It didn’t take long for the snow to melt and it was time to get back to work. Now that the windows were on site, we scheduled the framers to come back and put them in. First of all they put the housewrap up – which serves as an air infiltration barrier as well as a vapor barrier.
The housewrap goes up all the way around on all vertical surfaces, and then we are ready to get the windows installed.
We did a lot of research and pricing comparisons on windows and to make a long story short, we decided to use the Jeld-Wen Siteline product. It is a wood window but has an exterior cladding made of pre-finished anodized aluminum. We have a mix of double-hung, casement and fixed windows depending on where the go and what purpose they serve.
Every window manufacturer has very specific installation requirements that you must follow if the warranty is to be in effect. A big part of the guidelines is in regard to how the windows are flashed at the top and sides as well as how the sill is prepared before the window is installed.
Tom and the installers studied the instructions carefully before beginning and made sure they had all the materials that they would need to install them. The building code has very specific rules about windows in bedrooms – which are called ‘Egress Windows’. The code requires that the windows when open have a certain minimum opening width, height, and square foot area. The old windows in the house were single-hung, which means that only the bottom sash is operable. They didn’t meet the current code, so we knew we were going to have to replace them. In addition, we really didn’t have enough room above the front porch to make the upstairs Bedroom windows any taller, so we opted to use casement type windows there. Casements are a little more expensive, but they DID meet egress code and were a very close match to the look of the double-hung windows below.
We redesigned the Kitchen layout so that the sink would face the back and would have a window that opened up the the new porch behind. When we were at the showroom we found a great solution – a push-out casement with an internal screen. It will be great for handing things out for grilling or just being able to have a conversation without allowing bugs to get in.
Once the windows were in, the crew was ready to start on the exterior trim. We designed 5/4 x 6 boards to be used for corners and those were the first to go up.
Then it was time for the brackets and bargeboards to be installed (watch for a special posting about this design feature of Craftsman homes soon)!

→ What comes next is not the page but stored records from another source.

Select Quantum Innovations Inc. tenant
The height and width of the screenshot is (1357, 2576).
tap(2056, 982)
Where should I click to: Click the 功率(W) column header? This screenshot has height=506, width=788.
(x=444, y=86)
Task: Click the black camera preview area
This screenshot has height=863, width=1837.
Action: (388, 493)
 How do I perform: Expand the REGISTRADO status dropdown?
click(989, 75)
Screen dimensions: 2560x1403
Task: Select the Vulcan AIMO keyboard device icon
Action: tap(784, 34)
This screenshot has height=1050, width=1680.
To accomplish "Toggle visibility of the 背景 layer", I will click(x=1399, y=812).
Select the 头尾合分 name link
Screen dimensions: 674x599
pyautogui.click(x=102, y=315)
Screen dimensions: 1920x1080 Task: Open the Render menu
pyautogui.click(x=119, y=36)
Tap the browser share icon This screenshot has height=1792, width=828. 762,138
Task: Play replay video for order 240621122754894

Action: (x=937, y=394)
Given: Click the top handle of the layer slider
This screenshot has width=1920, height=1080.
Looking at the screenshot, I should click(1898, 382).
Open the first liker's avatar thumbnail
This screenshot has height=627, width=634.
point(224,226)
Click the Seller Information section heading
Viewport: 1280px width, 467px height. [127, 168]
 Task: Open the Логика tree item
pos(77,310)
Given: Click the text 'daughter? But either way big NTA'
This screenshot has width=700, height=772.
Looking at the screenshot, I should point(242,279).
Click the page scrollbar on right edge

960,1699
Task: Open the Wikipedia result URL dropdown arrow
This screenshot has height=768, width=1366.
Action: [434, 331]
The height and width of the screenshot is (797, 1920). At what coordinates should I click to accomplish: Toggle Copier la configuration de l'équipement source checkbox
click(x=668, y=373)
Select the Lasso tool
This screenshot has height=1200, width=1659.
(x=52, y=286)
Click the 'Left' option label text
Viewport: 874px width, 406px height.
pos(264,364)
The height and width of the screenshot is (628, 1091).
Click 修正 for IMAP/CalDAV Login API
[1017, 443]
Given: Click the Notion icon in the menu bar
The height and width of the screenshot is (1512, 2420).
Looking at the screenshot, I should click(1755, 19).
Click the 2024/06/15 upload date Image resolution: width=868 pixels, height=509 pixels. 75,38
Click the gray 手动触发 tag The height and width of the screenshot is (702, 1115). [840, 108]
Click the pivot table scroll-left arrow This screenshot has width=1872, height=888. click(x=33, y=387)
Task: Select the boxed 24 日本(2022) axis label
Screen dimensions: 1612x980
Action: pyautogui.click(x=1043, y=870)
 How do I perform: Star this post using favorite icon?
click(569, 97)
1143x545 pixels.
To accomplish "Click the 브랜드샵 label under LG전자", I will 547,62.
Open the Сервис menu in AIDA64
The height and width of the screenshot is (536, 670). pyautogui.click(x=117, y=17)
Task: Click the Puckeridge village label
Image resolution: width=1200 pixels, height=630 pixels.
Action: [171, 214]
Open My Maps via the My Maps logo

One of our key CAD guys at Peek Design Group, Dave Lawrence is also a skilled woodworker, and so we asked him if he would be willing to cut and assemble these important trim elements. He had been working on them for a couple weeks, and they were all ready to put up on the house.
In order for them to look true to the early 1900’s, they needed to be thicker than the normal lumber that you get today. For example, if you buy a 2×10 at the big-box store, it is only about 1-1/2″ thick by 9-1/4″ wide. But in the old days, a 2×10 would have been a full 2″ x 10″. So we ordered boards and beams the full thicknesses that they would have been for an original bungalow and cut all the trim elements from that wood. It made a huge difference in scale once they were up on the house.
I’m not sure the framers had ever put up bargeboards and brackets before, but we cautioned them that we didn’t have any spares, so there wasn’t any room for mistakes, they had to get it right the first time. So after lots of measuring and figuring, the first ones went up and looked great!
Once the first set was up in place, they could take measurements and that made it much easier for all the rest.
Before the long they were through with the second set and ready to start on the third.
Nine brackets and eight bargeboards later, they were all done and the house was starting to get a little of its new personality.
After a lot of planning and preparation, it seems that this phase went smoother than we ever thought it would.